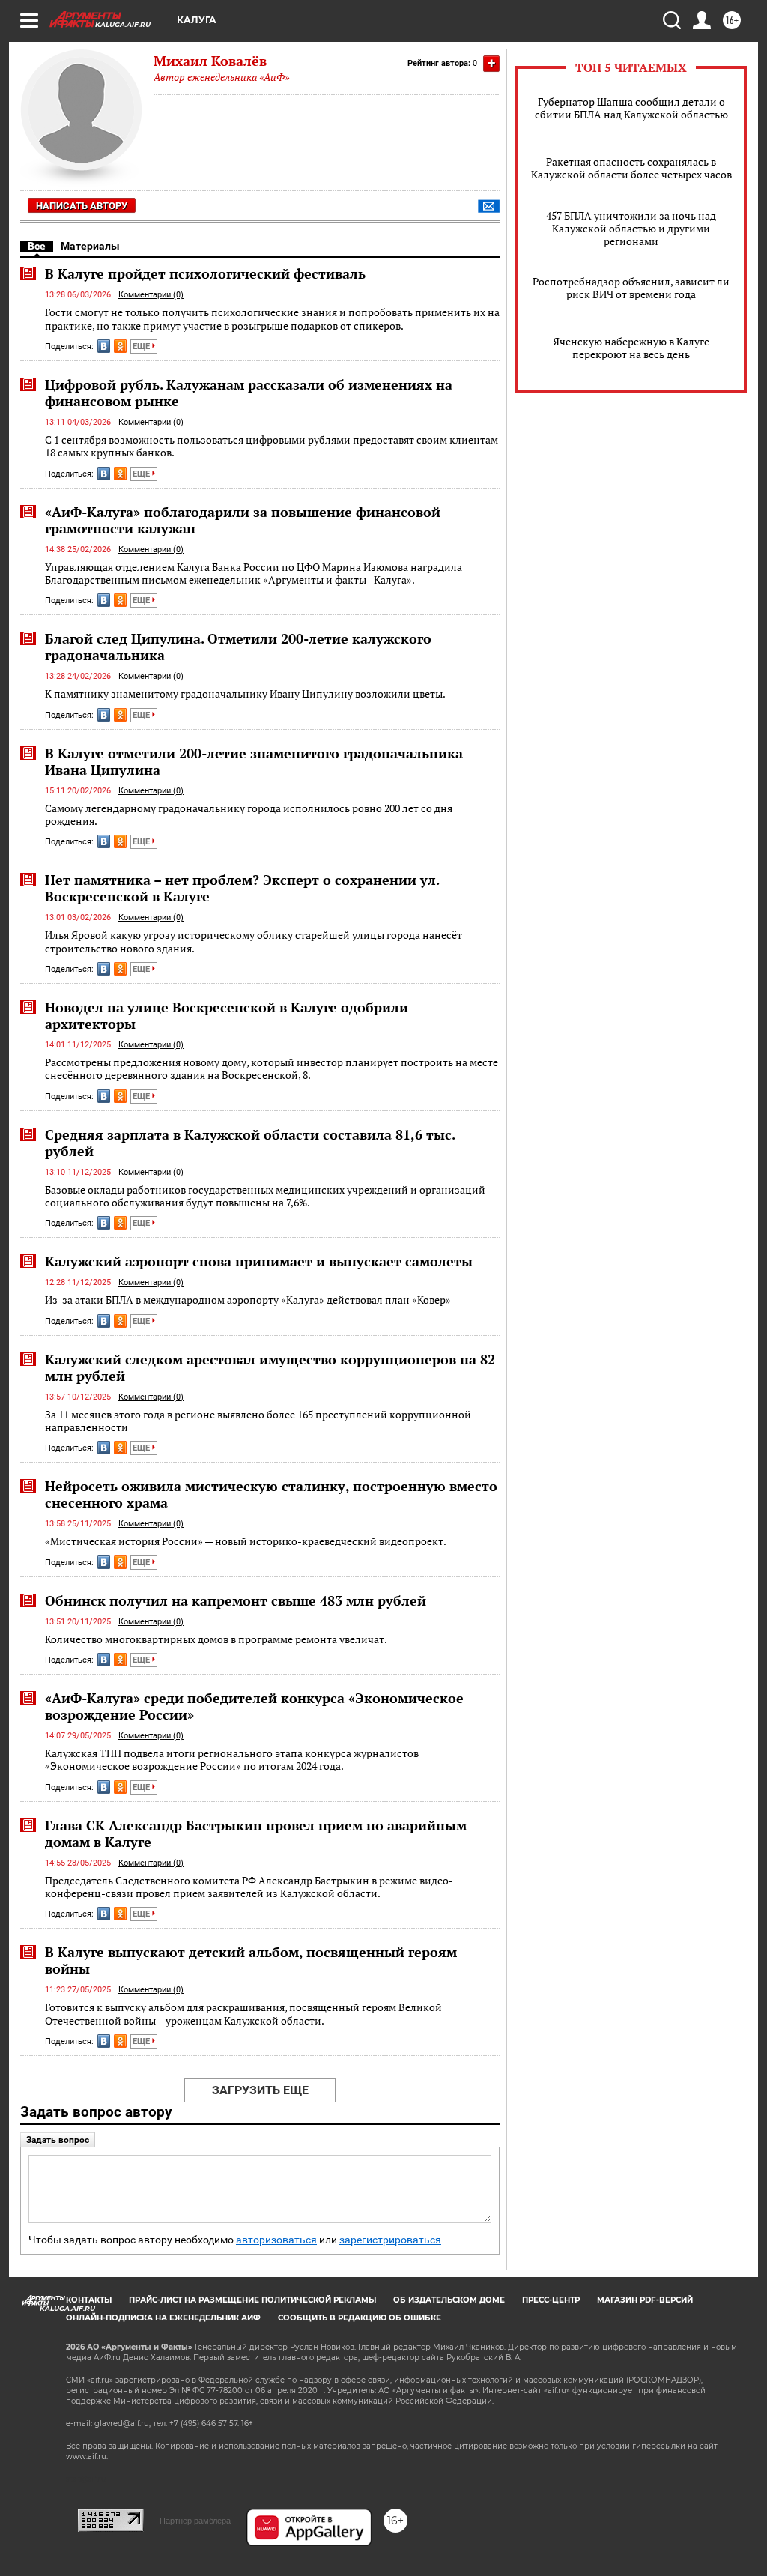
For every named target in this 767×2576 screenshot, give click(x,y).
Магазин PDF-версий (645, 2300)
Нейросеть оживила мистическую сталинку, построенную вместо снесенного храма (271, 1494)
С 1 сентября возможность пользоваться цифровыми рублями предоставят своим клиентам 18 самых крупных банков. (271, 446)
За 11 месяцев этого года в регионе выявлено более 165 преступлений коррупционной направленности (258, 1421)
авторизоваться (276, 2240)
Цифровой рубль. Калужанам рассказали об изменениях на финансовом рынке (248, 392)
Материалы (90, 246)
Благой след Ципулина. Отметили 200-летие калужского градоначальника (238, 646)
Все (37, 246)
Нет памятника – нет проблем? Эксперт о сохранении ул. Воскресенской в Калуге (242, 888)
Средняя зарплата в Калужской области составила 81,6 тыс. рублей (250, 1142)
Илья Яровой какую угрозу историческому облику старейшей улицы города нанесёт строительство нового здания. (253, 941)
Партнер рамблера (195, 2520)
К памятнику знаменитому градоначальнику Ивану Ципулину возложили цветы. (245, 693)
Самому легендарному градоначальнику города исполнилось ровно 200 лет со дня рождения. (248, 815)
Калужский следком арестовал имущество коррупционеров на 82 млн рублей (270, 1367)
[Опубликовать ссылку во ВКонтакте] (103, 346)
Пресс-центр (551, 2300)
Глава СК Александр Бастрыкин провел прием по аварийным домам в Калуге (256, 1833)
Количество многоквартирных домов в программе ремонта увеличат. (216, 1639)
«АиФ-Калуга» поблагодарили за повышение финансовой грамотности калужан (242, 520)
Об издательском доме (449, 2300)
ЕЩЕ (142, 346)
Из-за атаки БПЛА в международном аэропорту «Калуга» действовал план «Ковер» (248, 1299)
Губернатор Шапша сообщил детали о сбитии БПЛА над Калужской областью (631, 108)
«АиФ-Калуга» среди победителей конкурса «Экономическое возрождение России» (254, 1706)
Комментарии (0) (151, 295)
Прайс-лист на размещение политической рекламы (252, 2300)
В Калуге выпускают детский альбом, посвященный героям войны (251, 1960)
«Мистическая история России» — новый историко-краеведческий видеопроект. (245, 1541)
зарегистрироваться (390, 2240)
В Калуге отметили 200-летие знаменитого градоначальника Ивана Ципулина (254, 761)
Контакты (89, 2300)
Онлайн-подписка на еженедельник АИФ (163, 2318)
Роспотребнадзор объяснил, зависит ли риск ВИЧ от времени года (631, 287)
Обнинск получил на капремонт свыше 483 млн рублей (235, 1600)
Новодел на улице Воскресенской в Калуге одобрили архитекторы (226, 1015)
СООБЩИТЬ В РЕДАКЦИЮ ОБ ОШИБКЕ (359, 2318)
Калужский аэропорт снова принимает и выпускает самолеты (259, 1261)
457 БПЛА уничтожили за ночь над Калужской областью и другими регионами (631, 228)
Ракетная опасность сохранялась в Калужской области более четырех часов (631, 168)
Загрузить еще (260, 2090)
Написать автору (81, 205)
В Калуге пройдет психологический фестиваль (205, 273)
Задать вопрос (57, 2140)
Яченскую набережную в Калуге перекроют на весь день (631, 347)
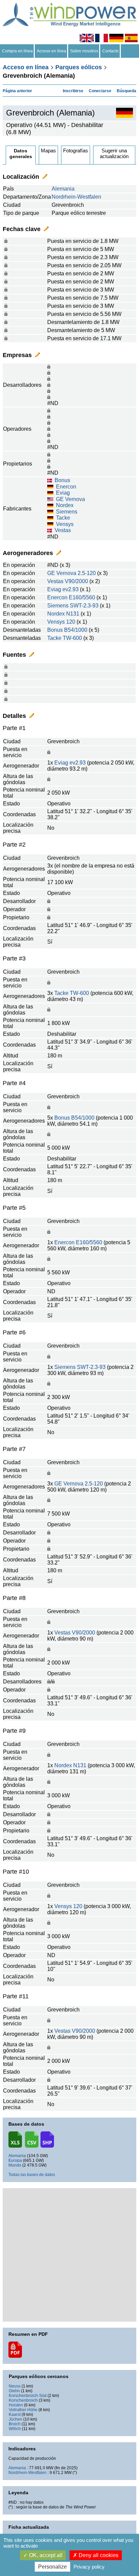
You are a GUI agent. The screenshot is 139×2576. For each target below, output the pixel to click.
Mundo (14, 2165)
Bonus (62, 480)
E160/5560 (82, 597)
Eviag (63, 493)
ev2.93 (70, 589)
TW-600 (72, 638)
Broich (15, 2424)
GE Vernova (70, 499)
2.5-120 (87, 573)
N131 (72, 614)
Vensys (65, 524)
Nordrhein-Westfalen (76, 197)
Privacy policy (89, 2567)
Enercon (66, 487)
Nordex (65, 505)
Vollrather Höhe (23, 2409)
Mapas (48, 150)
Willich (15, 2428)
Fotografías (75, 150)
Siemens (66, 512)
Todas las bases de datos (31, 2174)
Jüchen (15, 2419)
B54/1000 (75, 630)
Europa (15, 2160)
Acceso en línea (51, 51)
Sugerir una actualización (114, 153)
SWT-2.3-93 (84, 605)
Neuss (15, 2386)
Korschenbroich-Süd (28, 2395)
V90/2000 (76, 581)
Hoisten (16, 2405)
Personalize (52, 2567)
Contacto (110, 51)
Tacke (63, 518)
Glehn (14, 2391)
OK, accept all (45, 2555)
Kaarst (15, 2414)
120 (70, 622)
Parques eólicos (78, 67)
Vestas (63, 530)
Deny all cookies (97, 2555)
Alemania (63, 189)
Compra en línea (17, 51)
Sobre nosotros (84, 51)
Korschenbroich (23, 2400)
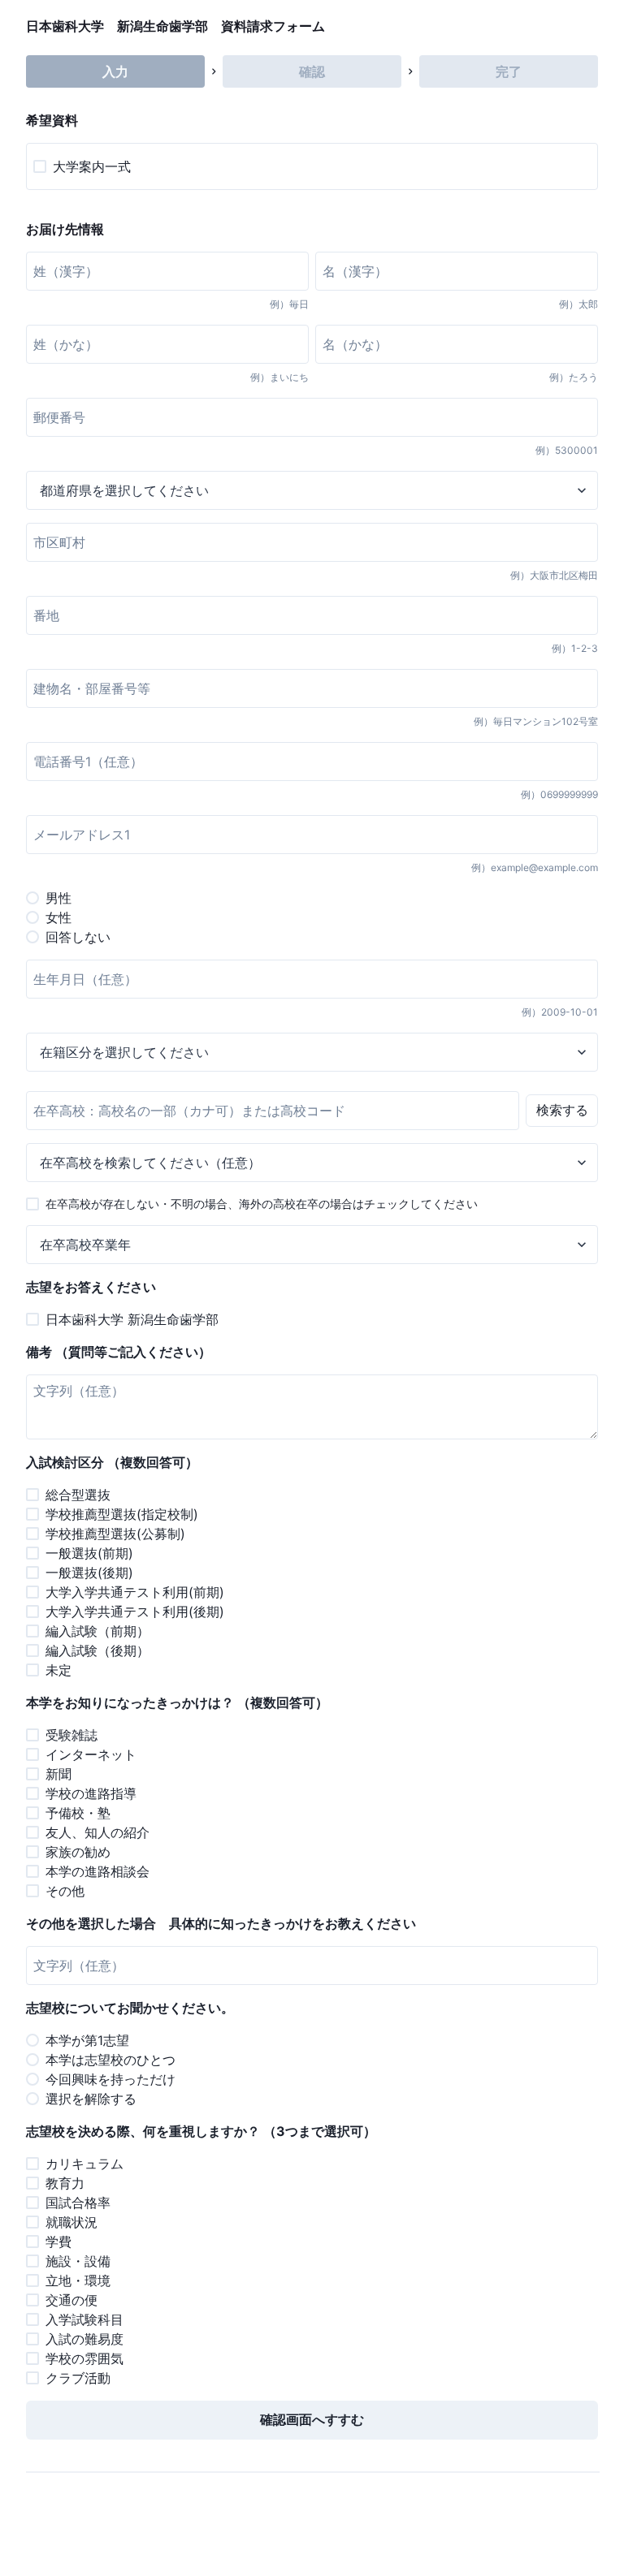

## TASK REQUIREMENTS
Where the listing above reaches the line that contains "В Калуге выпускают", start retyping, and finish with the line that contains "Обнинск получил на"; reproduce those lines exactly and no others.

## OUTPUT FOR THIS EXERCISE
В Калуге выпускают детский альбом, посвященный героям войны (251, 1960)
«Мистическая история России» — новый историко-краеведческий видеопроект. (245, 1541)
зарегистрироваться (390, 2240)
В Калуге отметили 200-летие знаменитого градоначальника Ивана Ципулина (254, 761)
Контакты (89, 2300)
Онлайн-подписка на еженедельник АИФ (163, 2318)
Роспотребнадзор объяснил, зависит ли риск ВИЧ от времени года (631, 287)
Обнинск получил на капремонт свыше 483 млн рублей (235, 1600)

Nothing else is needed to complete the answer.